* Dataset content *
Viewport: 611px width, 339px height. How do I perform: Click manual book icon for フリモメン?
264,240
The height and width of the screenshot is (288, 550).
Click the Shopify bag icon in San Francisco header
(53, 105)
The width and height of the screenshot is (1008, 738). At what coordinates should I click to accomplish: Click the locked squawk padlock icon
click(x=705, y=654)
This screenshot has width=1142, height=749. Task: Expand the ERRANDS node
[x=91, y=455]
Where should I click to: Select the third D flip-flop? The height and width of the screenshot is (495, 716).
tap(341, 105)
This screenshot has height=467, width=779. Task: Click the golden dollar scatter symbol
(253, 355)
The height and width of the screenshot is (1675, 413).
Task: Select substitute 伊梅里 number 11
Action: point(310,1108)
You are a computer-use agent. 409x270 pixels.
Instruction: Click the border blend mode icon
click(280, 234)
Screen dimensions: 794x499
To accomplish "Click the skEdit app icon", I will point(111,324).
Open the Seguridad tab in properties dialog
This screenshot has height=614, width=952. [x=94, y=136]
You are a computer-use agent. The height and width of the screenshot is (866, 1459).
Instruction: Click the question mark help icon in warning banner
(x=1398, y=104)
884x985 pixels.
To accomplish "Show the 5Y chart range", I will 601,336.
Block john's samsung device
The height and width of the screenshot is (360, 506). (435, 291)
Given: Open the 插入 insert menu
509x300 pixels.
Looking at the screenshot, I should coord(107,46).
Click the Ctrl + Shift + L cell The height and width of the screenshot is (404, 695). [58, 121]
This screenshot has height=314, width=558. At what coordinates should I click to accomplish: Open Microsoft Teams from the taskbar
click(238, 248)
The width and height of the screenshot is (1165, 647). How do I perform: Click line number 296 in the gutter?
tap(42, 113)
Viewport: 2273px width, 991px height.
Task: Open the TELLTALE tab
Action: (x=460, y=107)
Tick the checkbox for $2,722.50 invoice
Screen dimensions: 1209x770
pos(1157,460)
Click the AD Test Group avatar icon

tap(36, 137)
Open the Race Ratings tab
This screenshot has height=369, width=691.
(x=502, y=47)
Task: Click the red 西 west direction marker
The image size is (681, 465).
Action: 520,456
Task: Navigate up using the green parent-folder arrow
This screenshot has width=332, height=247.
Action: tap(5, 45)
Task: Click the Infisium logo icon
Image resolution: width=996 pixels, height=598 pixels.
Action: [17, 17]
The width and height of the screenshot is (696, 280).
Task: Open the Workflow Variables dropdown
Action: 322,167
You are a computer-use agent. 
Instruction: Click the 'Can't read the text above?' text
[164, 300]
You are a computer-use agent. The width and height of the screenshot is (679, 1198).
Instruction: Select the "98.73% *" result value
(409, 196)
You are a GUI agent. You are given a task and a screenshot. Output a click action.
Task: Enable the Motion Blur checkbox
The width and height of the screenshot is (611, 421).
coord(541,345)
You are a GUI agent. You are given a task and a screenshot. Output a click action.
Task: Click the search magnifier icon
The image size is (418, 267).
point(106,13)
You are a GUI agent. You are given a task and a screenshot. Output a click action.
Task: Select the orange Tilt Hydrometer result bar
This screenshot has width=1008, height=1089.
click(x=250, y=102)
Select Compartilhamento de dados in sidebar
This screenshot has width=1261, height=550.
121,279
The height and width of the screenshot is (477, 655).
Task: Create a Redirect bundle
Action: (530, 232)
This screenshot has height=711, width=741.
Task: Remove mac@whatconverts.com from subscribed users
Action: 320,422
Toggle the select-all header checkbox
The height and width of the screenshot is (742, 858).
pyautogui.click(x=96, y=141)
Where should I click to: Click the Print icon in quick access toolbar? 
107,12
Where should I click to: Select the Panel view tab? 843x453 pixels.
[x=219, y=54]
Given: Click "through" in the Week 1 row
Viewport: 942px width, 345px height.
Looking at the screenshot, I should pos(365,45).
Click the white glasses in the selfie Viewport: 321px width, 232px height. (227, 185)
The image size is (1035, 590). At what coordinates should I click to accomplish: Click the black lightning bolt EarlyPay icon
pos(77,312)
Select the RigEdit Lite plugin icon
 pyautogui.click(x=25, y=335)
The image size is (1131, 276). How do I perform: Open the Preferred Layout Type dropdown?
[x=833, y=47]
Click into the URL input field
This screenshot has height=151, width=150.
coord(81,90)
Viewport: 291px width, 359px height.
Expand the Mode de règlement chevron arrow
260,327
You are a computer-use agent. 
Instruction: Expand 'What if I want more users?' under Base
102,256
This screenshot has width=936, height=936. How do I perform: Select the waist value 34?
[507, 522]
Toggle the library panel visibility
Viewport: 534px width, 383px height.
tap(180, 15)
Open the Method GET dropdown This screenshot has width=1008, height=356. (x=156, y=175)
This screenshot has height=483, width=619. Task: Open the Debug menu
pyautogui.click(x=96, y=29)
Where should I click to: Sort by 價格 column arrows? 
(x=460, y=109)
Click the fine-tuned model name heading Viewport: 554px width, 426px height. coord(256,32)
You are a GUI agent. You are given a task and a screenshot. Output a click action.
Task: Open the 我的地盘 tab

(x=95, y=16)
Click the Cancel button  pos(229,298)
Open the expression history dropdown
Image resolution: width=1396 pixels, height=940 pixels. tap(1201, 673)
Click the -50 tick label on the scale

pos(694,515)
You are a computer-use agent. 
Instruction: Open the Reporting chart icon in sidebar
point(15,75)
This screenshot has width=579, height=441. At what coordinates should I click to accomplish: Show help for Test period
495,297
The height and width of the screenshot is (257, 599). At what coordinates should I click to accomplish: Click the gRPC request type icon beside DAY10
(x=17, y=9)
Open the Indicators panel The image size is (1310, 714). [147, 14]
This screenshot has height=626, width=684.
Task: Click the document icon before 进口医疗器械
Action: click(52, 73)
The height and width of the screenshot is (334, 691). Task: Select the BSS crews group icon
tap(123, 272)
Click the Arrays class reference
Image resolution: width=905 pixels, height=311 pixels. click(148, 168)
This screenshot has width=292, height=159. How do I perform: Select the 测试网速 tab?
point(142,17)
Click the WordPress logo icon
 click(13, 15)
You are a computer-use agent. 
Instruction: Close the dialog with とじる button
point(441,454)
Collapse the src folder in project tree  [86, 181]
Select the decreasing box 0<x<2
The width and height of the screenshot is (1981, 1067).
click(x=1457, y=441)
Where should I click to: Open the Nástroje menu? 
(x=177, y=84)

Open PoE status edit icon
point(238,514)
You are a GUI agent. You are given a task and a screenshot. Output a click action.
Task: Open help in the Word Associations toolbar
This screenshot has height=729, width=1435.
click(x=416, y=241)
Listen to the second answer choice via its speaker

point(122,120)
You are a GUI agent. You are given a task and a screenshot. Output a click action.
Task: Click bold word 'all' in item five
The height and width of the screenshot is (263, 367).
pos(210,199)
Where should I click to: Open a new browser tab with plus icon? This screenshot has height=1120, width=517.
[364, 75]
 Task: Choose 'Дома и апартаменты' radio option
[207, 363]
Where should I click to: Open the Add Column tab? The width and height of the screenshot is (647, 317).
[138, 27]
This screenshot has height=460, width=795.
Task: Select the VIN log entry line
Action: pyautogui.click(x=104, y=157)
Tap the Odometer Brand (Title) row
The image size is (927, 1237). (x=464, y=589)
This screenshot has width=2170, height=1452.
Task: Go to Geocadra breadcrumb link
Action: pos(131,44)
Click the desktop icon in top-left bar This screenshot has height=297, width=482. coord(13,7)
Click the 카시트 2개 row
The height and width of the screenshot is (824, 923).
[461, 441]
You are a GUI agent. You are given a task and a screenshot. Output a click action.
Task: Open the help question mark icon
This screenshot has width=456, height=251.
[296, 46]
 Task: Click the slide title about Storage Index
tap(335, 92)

* How to complete this task *
Count the lines of the data that include the string "will", and give only that number.

* Answer section *
2